Hurricane Electric's IPv6 Tunnel Broker Forums

General IPv6 Topics => IPv6 on Routing Platforms => Topic started by: dclough on January 13, 2010, 10:17:27 AM

Title: SNMP data for IPv6 Tunnel
Post by: dclough on January 13, 2010, 10:17:27 AM
So I've got one of my tunnels set up on my home Cisco router, andi it's humming along nicely.  I've even got the tunnel set up on MRTG for the router.

However, there's an obvious flaw to adding that tunnel interface - It's not actually showing anything!  Every couple of hours I see a 16bps spike (keepalive?), but no actual readout of IPv6 traffic because it's not an actual physical interface.  Fa0/0, the uplink on the router, shows the aggregate bandwidth, but obviously I can't differentiate between v4 and v6 using a single green-colored graph.

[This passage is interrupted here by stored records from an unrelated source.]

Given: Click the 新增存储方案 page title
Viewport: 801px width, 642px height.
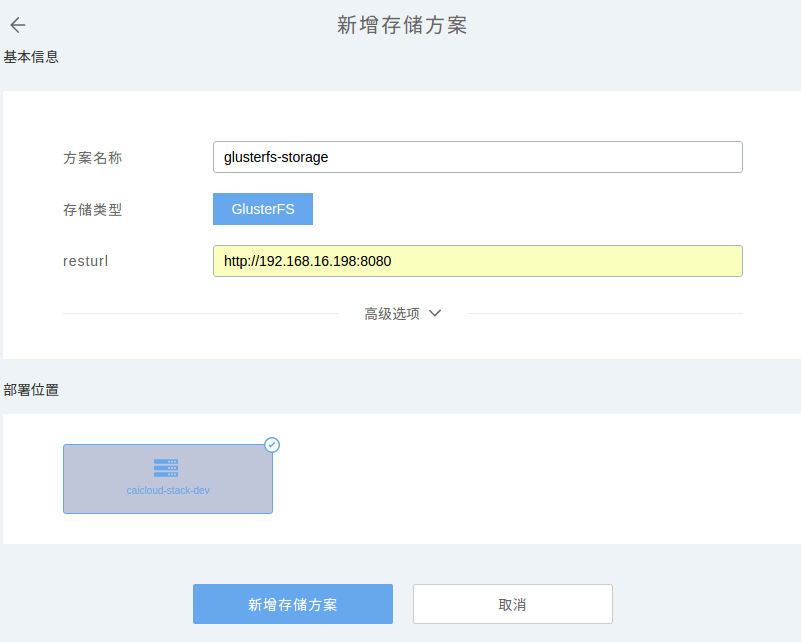Looking at the screenshot, I should coord(402,26).
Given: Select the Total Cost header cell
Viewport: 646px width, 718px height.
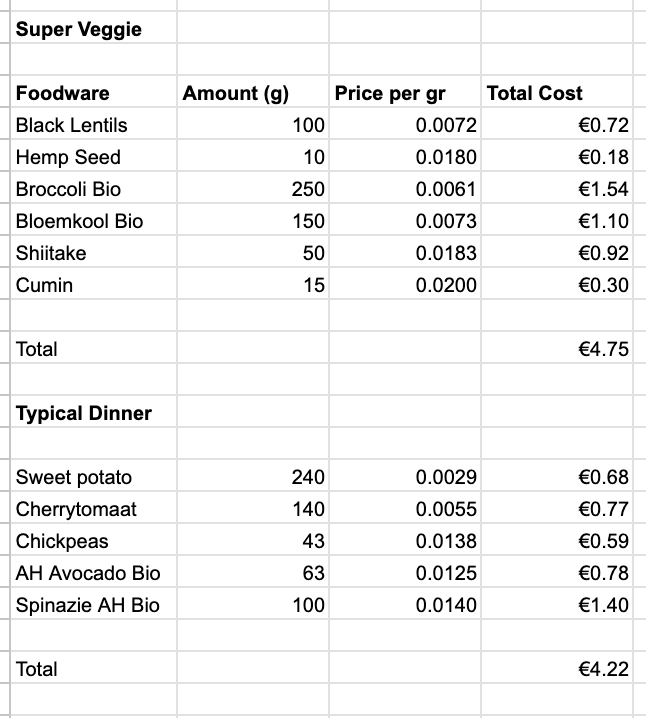Looking at the screenshot, I should pos(534,93).
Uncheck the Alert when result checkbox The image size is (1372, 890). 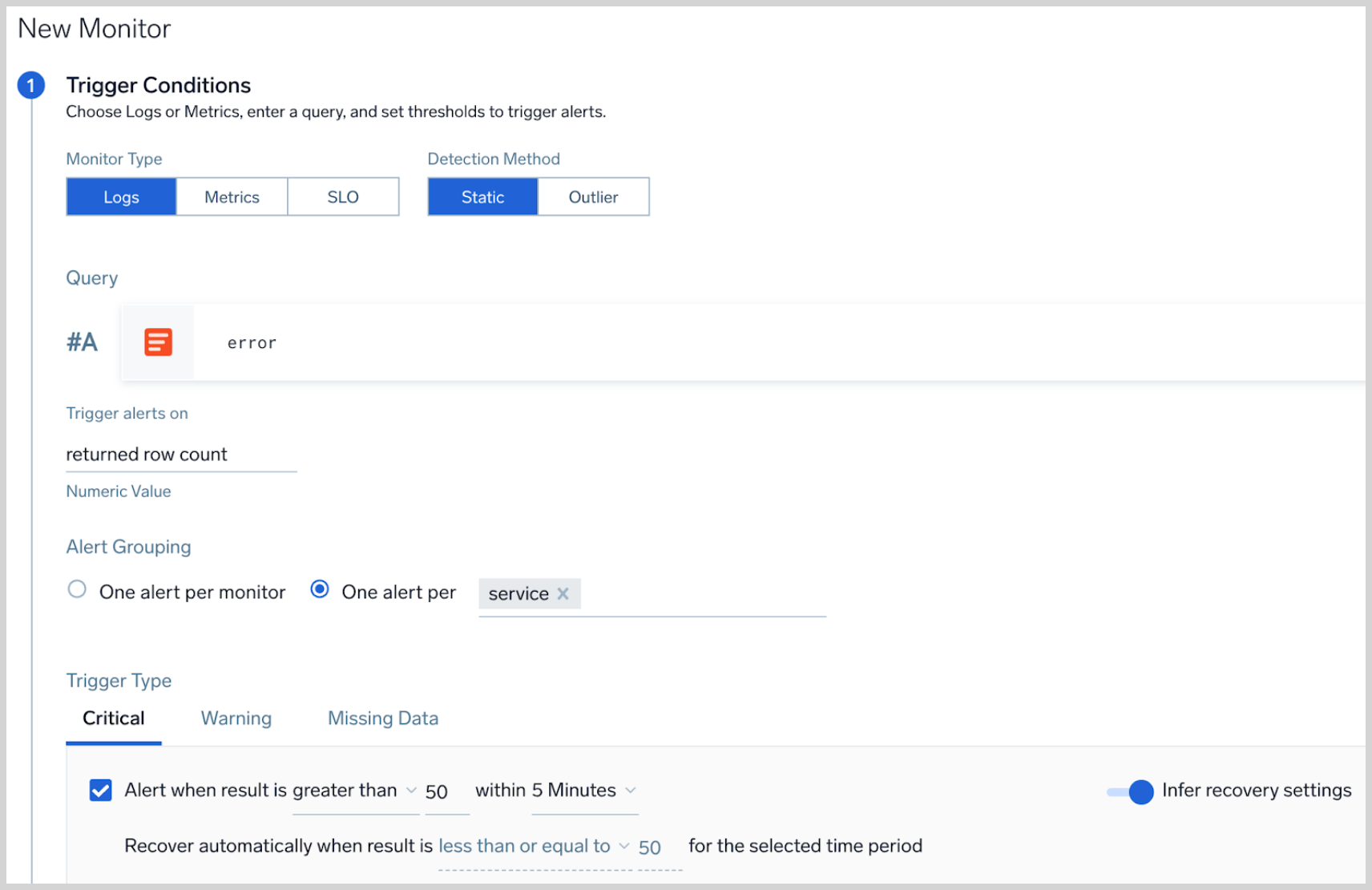coord(101,791)
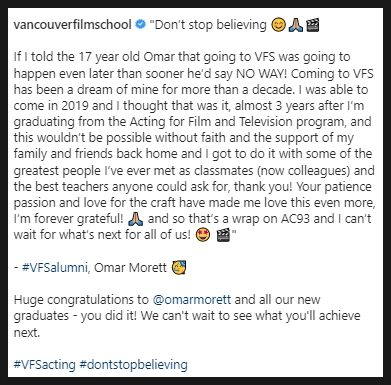391x385 pixels.
Task: Visit the @omarmorett mention
Action: coord(192,299)
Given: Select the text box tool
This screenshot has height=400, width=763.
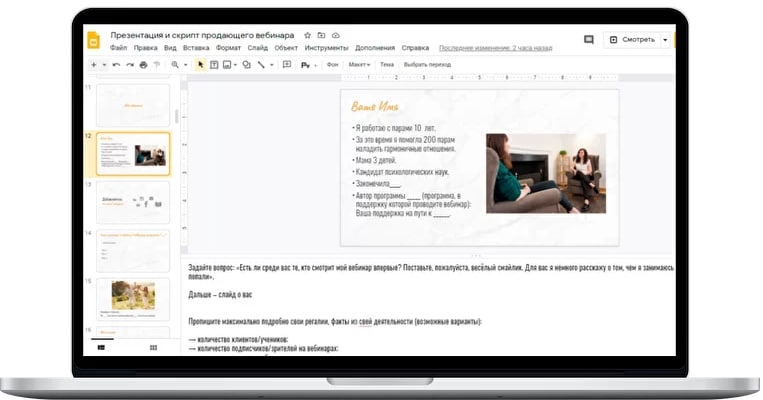Looking at the screenshot, I should click(x=214, y=65).
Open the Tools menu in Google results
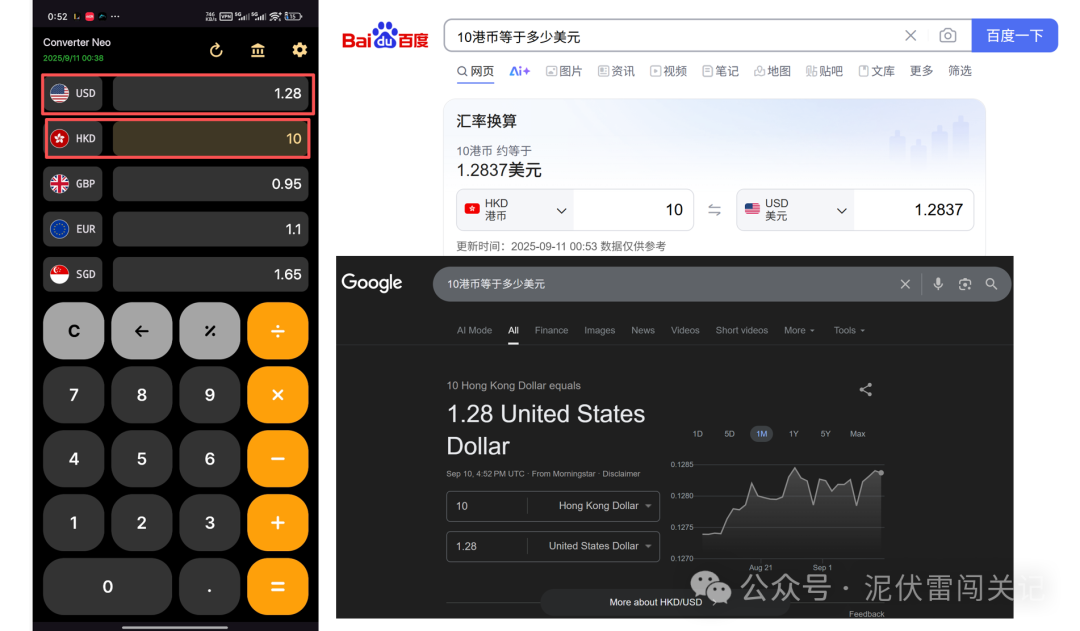1080x631 pixels. [847, 330]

I'm looking for a creative way to single out the IPv6 traffic so I can see how much IPv6 is *actually* being utilized on my network.  Has anyone been able to accomplish this using MRTG?
Title: Re: SNMP data for IPv6 Tunnel
Post by: jimb on January 13, 2010, 05:32:26 PM
There's no reason it shouldn't be able to graph your 6in4 interface separately.  You may have to manually set up your MRTG configuration or something, since it could be ignoring tunnel interfaces or something like that.  Usually when the autoconfig script does that, it includes but comments them out.  Also, makes sure your SNMP server is working correctly.  I know the OS keeps counters for my tunnel interface, so MRTG should be able to graph it.
Title: Re: SNMP data for IPv6 Tunnel
Post by: dclough on January 14, 2010, 08:12:48 PM
Yep, I checked that, the tunnel interface is uncommented and is being graphed, with random spikes of data.  The only thing is that it's not actually graphing any traffic that's IPv6-based.